# [PROVIDED MATERIAL]
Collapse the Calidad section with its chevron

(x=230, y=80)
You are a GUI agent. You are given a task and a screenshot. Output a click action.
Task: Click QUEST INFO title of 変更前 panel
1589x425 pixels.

# [AIM OF THE TASK]
Using the records above, copy exactly the lines from the one containing "Task: Click QUEST INFO title of 変更前 panel" through the last, inclusive, and nothing else.

# [RESULT OF THIS EXERCISE]
Task: Click QUEST INFO title of 変更前 panel
1589x425 pixels.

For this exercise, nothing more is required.